Hay que ser radical en todo menos en las formas, que conceden una ventaja al rival y alejan la posibilidad de abordar los problemas, sustituyendo un debate razonable sobre todo, incluso los asuntos más espinosos, por una bronca verdulera abocada a la parálisis.
Europa no debate sobre casi nada desde hace lustros, lastrada por prejuicios, temores y una tediosa burocracia que equipara a dirigentes tan en principio alejados como Pedro Sánchez y Úrsula von der Leyen, presos de la coraza que voluntariamente se han puesto para esconder su incompetencia y su cobardía con los disfraces más variados, con los resultados inevitables y ya por todos conocidos.
No tenemos una defensa común, no fabricamos ni las cuerdas de los yoyós, en I+D nos gana hasta el tonto del pueblo, pintamos en el mundo lo mismo que un pingüino de Humboldt en el Gobi y confundimos la defensa de las minorías con el imperio de las anomalías, permitiendo que los mejores valores alumbrados por la humanidad se diluyan en una charca de falsa tolerancia hacia el delirio cultural, sexual o confesional.
Todo ello se resume en la galopante ausencia de una política migratoria decente, que provoca a la vez dos fenómenos aparentemente opuestos e incompatibles: una invasión imposible de gestionar y un incremento de la mortalidad en los movimientos masivos de seres humanos.

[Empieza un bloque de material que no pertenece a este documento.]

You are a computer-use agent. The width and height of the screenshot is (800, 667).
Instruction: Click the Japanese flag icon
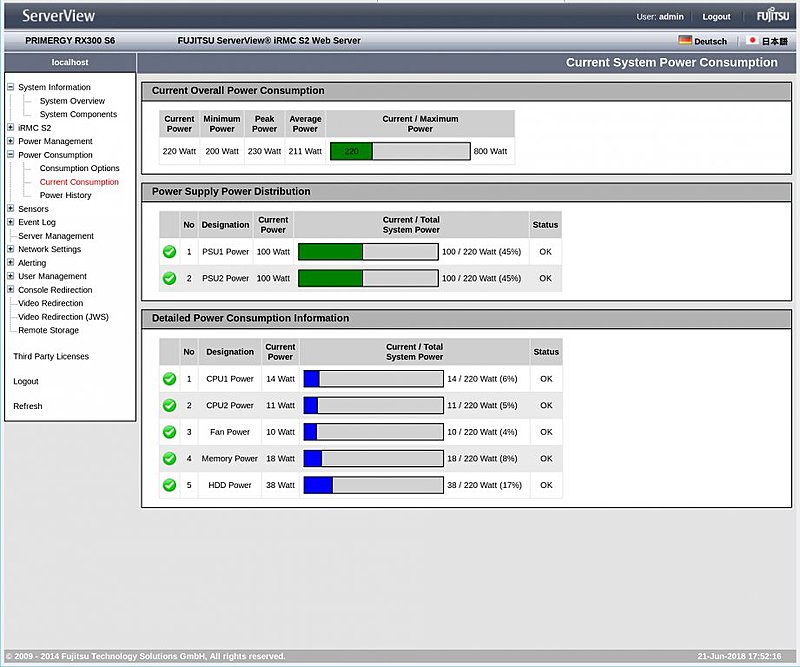point(753,41)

La instalación de campamentos en Albania, que es la vistosa aportación de Meloni al debate, no solventa nada, pero obliga a discutir sobre el asunto de fondo y entierra un discurso buenista y mortal: nada ha provocado más ahogamientos en el Mediterráneo o el Atlántico que el estúpido efecto llamada a una Arcadia que acaba siendo, para el que puede llegar, un catre en un campamento vallado o una vida clandestina en cualquier callejón mundano.

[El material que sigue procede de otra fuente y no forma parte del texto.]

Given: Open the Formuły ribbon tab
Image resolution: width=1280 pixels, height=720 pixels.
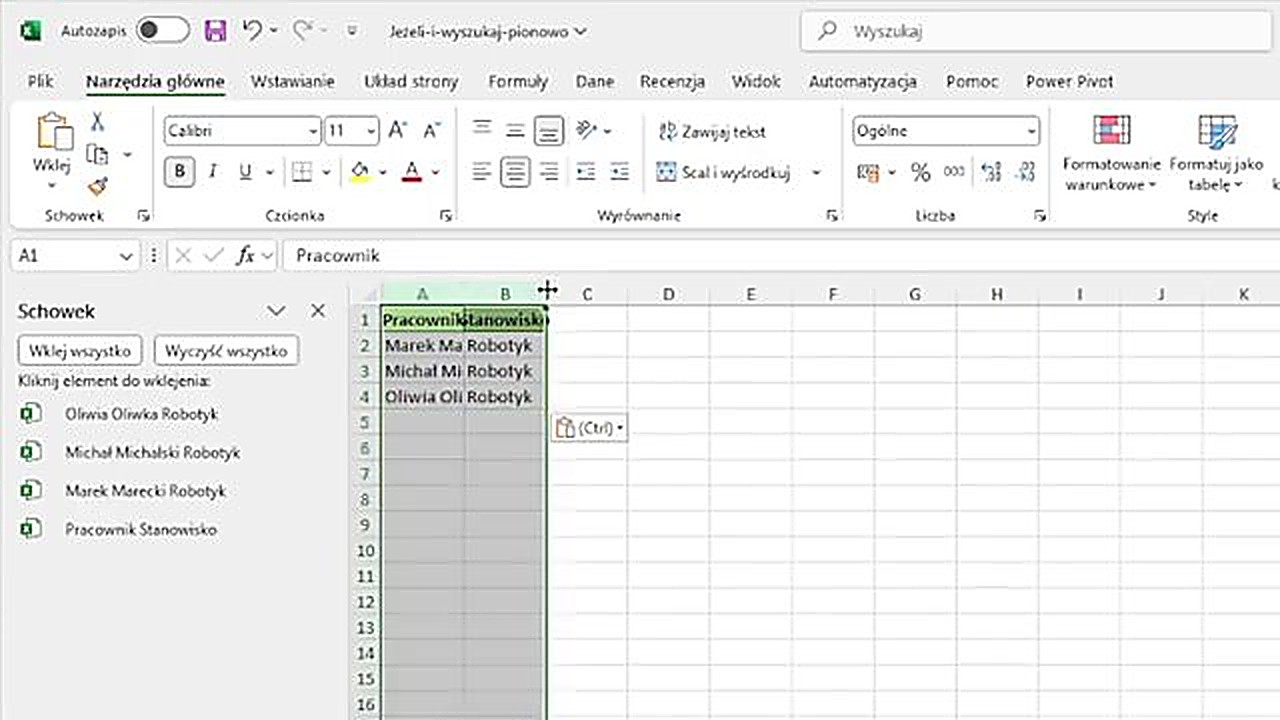Looking at the screenshot, I should click(x=517, y=82).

Europa ha permitido que las mafias y el yihadismo se forren con el tráfico de personas, con el mismo tipo de política estúpida que desvencija el sector primario y el industrial en nombre de un ecologismo idealizado e inútil que solo da ventajas a sus competidores.
Y es ahí donde Meloni, sin pegar voces, pero sin dar un paso atrás, ofrece una alternativa a la parálisis o el alarido, que son los dos registros habituales del establishment europeo, una recua de tibios con ínfulas que gestiona la vida por inercia sin darse cuenta de que el resto del mundo se aprovecha de ello, no hace rehenes y no va a esperar a que espabile.
Lo importante de la primera ministra italiana, y quizá también de la socialdemócrata danesa Mette Frederiksen, no es que acierte poco o mucho, sino que saca del cajón los problemas reales, los expone a la luz, hace un diagnóstico y se atreve con una terapia: una mala medicación tiene remedio si se actúa a tiempo; echarse en manos de sanadores, cuentistas y vendedores de crecepelo aboca a una muerte segura.
Meloni es un médico en un colegio de curanderos y eso, en los tiempos que corren, es una espléndida noticia: nunca desecha un buen tacto rectal si con ello detecta un pólipo.